Aim> Write out each of the records below line for line, with no changes.

Exercise data>
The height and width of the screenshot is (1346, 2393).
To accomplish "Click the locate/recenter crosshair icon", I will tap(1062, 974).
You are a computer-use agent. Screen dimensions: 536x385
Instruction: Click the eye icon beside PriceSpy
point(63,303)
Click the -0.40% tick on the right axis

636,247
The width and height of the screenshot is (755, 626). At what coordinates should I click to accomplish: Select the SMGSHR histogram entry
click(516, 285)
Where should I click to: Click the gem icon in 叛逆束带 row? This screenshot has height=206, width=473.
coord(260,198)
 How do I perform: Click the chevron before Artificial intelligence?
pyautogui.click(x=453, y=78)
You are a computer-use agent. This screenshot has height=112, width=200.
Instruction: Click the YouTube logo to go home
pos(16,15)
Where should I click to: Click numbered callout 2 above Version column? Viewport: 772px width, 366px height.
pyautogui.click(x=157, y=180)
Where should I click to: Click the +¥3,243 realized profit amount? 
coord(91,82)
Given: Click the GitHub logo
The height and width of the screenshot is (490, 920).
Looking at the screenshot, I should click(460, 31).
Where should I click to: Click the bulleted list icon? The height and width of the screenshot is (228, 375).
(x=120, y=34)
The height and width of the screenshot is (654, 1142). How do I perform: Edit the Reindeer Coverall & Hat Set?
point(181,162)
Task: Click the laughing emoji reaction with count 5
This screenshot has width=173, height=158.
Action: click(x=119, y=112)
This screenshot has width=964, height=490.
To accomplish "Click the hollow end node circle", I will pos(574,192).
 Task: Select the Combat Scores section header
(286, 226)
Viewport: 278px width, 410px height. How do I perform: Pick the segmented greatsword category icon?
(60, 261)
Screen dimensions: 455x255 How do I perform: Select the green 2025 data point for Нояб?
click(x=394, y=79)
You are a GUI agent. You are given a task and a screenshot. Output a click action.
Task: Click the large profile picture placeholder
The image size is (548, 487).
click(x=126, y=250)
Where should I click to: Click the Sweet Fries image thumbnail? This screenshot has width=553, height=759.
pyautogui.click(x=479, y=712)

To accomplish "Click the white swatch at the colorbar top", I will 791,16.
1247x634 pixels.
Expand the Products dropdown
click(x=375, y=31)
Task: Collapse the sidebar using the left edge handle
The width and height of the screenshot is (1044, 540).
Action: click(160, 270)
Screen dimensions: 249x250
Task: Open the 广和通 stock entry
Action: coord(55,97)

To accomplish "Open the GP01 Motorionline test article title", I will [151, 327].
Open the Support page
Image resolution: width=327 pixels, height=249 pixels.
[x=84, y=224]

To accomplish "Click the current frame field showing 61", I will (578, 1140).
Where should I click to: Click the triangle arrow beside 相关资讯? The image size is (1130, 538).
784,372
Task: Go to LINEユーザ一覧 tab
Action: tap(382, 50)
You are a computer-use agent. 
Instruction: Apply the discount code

The response>
The height and width of the screenshot is (1346, 2393).
To accomplish "Click the locate/recenter crosshair icon", I will tap(1062, 974).
You are a computer-use agent. Screen dimensions: 536x385
Instruction: Click the eye icon beside PriceSpy
point(63,303)
Click the -0.40% tick on the right axis

636,247
The width and height of the screenshot is (755, 626). At what coordinates should I click to accomplish: Select the SMGSHR histogram entry
click(516, 285)
Where should I click to: Click the gem icon in 叛逆束带 row? This screenshot has height=206, width=473.
coord(260,198)
 How do I perform: Click the chevron before Artificial intelligence?
pyautogui.click(x=453, y=78)
You are a computer-use agent. This screenshot has height=112, width=200.
Instruction: Click the YouTube logo to go home
pos(16,15)
Where should I click to: Click numbered callout 2 above Version column? Viewport: 772px width, 366px height.
pyautogui.click(x=157, y=180)
Where should I click to: Click the +¥3,243 realized profit amount? 
coord(91,82)
Given: Click the GitHub logo
The height and width of the screenshot is (490, 920).
Looking at the screenshot, I should click(460, 31).
Where should I click to: Click the bulleted list icon? The height and width of the screenshot is (228, 375).
(x=120, y=34)
The height and width of the screenshot is (654, 1142). How do I perform: Edit the Reindeer Coverall & Hat Set?
point(181,162)
Task: Click the laughing emoji reaction with count 5
This screenshot has width=173, height=158.
Action: click(x=119, y=112)
This screenshot has width=964, height=490.
To accomplish "Click the hollow end node circle", I will pos(574,192).
 Task: Select the Combat Scores section header
(286, 226)
Viewport: 278px width, 410px height. How do I perform: Pick the segmented greatsword category icon?
(60, 261)
Screen dimensions: 455x255 How do I perform: Select the green 2025 data point for Нояб?
click(x=394, y=79)
You are a GUI agent. You are given a task and a screenshot. Output a click action.
Task: Click the large profile picture placeholder
The image size is (548, 487).
click(x=126, y=250)
Where should I click to: Click the Sweet Fries image thumbnail? This screenshot has width=553, height=759.
pyautogui.click(x=479, y=712)

To accomplish "Click the white swatch at the colorbar top", I will 791,16.
1247x634 pixels.
Expand the Products dropdown
click(x=375, y=31)
Task: Collapse the sidebar using the left edge handle
The width and height of the screenshot is (1044, 540).
Action: click(160, 270)
Screen dimensions: 249x250
Task: Open the 广和通 stock entry
Action: coord(55,97)

To accomplish "Open the GP01 Motorionline test article title", I will [151, 327].
Open the Support page
Image resolution: width=327 pixels, height=249 pixels.
[x=84, y=224]

To accomplish "Click the current frame field showing 61", I will (578, 1140).
Where should I click to: Click the triangle arrow beside 相关资讯? The image size is (1130, 538).
784,372
Task: Go to LINEユーザ一覧 tab
Action: tap(382, 50)
You are a computer-use agent. 
Instruction: Apply the discount code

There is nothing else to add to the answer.